(Saved entries)

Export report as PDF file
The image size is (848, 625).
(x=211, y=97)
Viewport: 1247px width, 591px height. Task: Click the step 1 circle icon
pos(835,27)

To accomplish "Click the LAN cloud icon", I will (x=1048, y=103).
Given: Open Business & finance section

_Task description_
Every line from the one containing "The image size is (848, 625)." through the last line of the entries must be written out verbatim, and no other line.

_Answer_
The image size is (848, 625).
(x=211, y=97)
Viewport: 1247px width, 591px height. Task: Click the step 1 circle icon
pos(835,27)

To accomplish "Click the LAN cloud icon", I will (x=1048, y=103).
Given: Open Business & finance section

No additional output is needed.